San Mateo Superior Court has $9 million in the bank, but court officials are announcing their intent to lay off court commissioners and shutter courtrooms all the same. If state funding to county courts doesn’t increase by July 2013, they say, they’ll have no choice but to make dramatic cuts that echo those already made by neighboring counties like San Francisco.
The proposed cuts, detailed in a press release circulated Thursday, include plans to shut six courtrooms and lay off all but one of the court’s seven commissioners.
According to new state law, courts are required to spend down any reserve funds by 2014, a point that is particularly sore with San Mateo Presiding Judge Beth Freeman.
“We saved that money; it’s not like an inheritance,” Freeman said in an interview Friday. “Those reserves allowed us to be an innovative court.”
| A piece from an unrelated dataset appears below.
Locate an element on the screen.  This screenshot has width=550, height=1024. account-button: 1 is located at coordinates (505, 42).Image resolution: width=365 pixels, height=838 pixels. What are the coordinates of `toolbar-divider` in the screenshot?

According to Court Executive Officer John Fitton, San Mateo Superior “would’ve had a balanced budget if the cuts had not continued and deepened” during the last legislative session. Since the 2010-2011 fiscal year, Fitton said, the court’s revenue has dropped nearly $9 million.
Fitton said the court announced its budget cut proposal so far ahead of time in part to make the public aware of the court’s future financial straits before Californians vote on Gov. Jerry Brown’s tax plan in the November general election.
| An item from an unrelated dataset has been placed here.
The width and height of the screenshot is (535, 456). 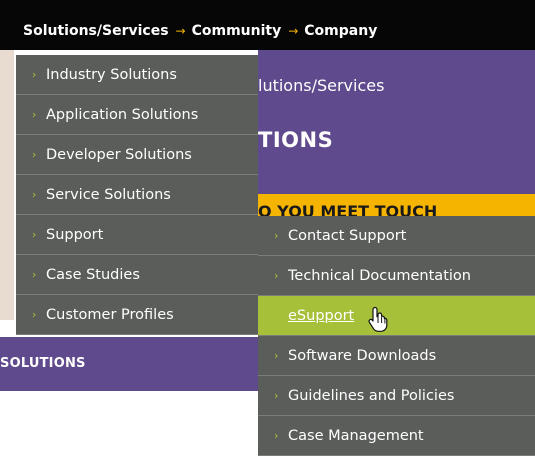 What do you see at coordinates (340, 31) in the screenshot?
I see `nav-company: Company` at bounding box center [340, 31].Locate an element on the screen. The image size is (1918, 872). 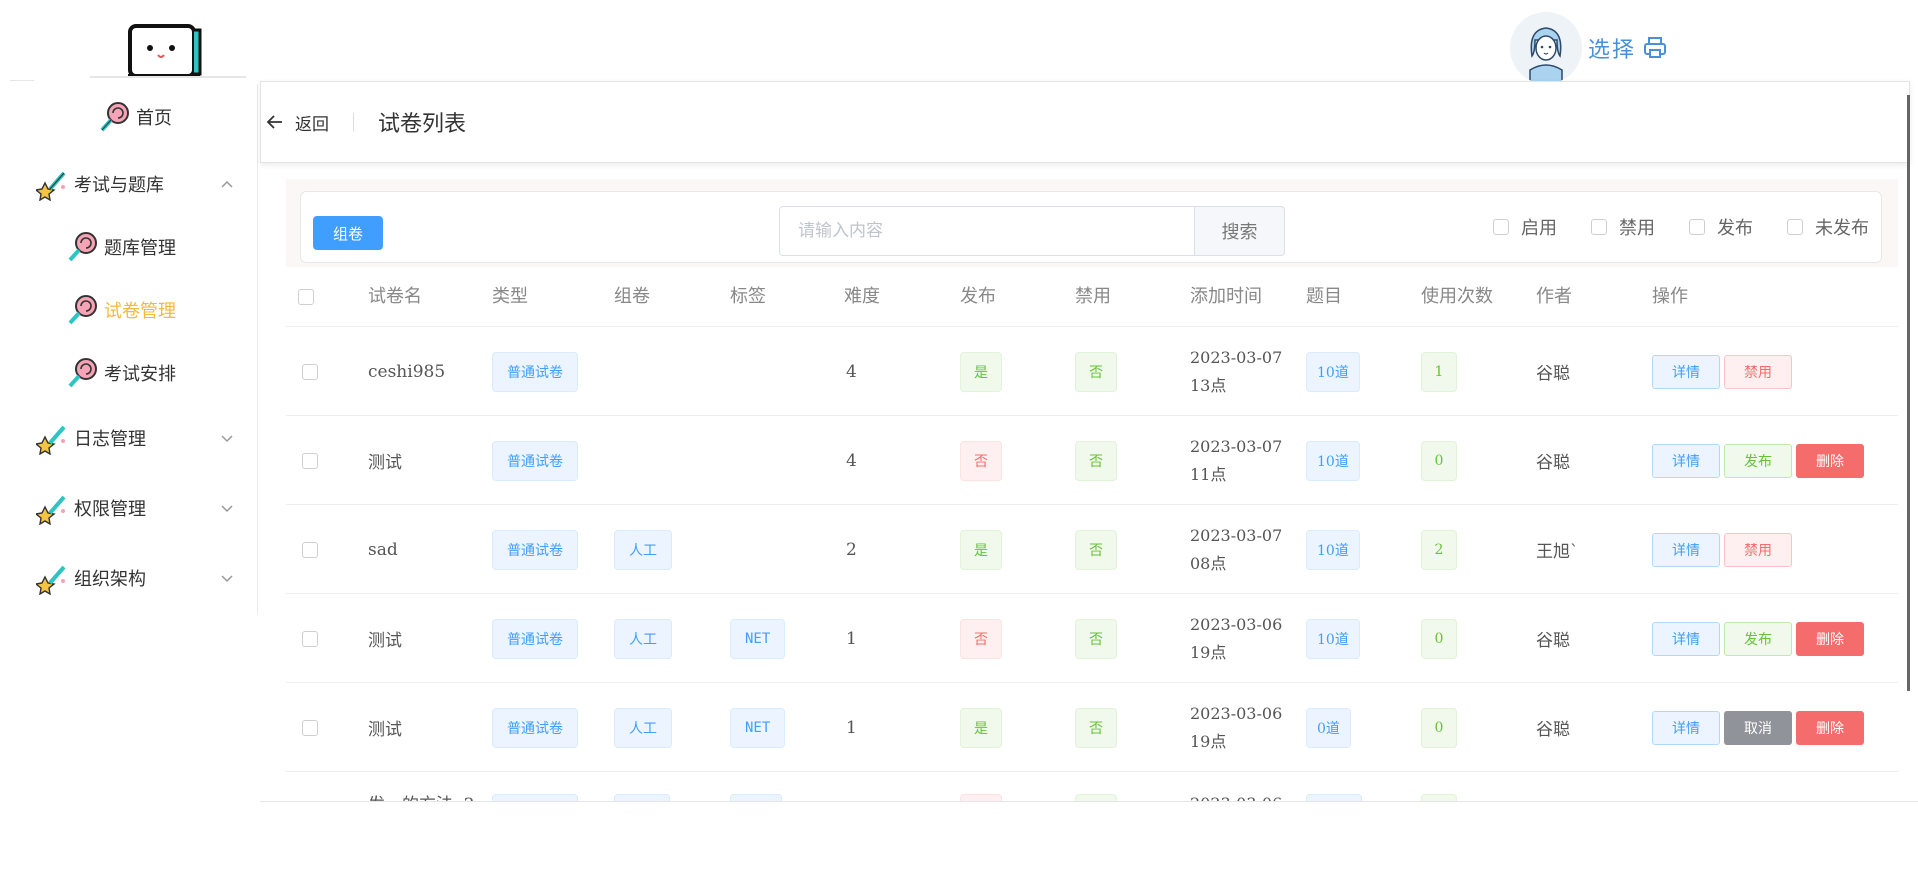
paper-name: 发一的方法··2 is located at coordinates (422, 786).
Freeman said although she believes the Administrative Office of the Court and Judicial Council have taken steps toward being better, more responsible advocates for trial court funding, “we haven’t gotten the results we wanted.” Like many other judges throughout the state, Freeman points to “mistakes” made by previous AOC administrations in spending decisions. When asked if she was referring to the court’s controversial efforts to centralize electronic court records through the computerized California Case Management System, Freeman said unequivocally that she was.
“I have great respect for the direction the chief justice is going,” she said, “but I say that in full recognition that the AOC has made very serious misjudgments in the past.”
Both Fitton and Freeman said the cuts will have serious impact on citizens of the county. Fitton said that budget gaps are already noticeable around the court. In the traffic division, for instance, it formerly was “standard” for staff to pick up the phone by the third ring. Now, he says, the public waits up to 45 minutes to speak to someone, because court staff has shrunk 30 percent in four years.
“We used to take great pride” in picking up the phone, he said.
Now, court officials caution, there may be even longer silence on the line.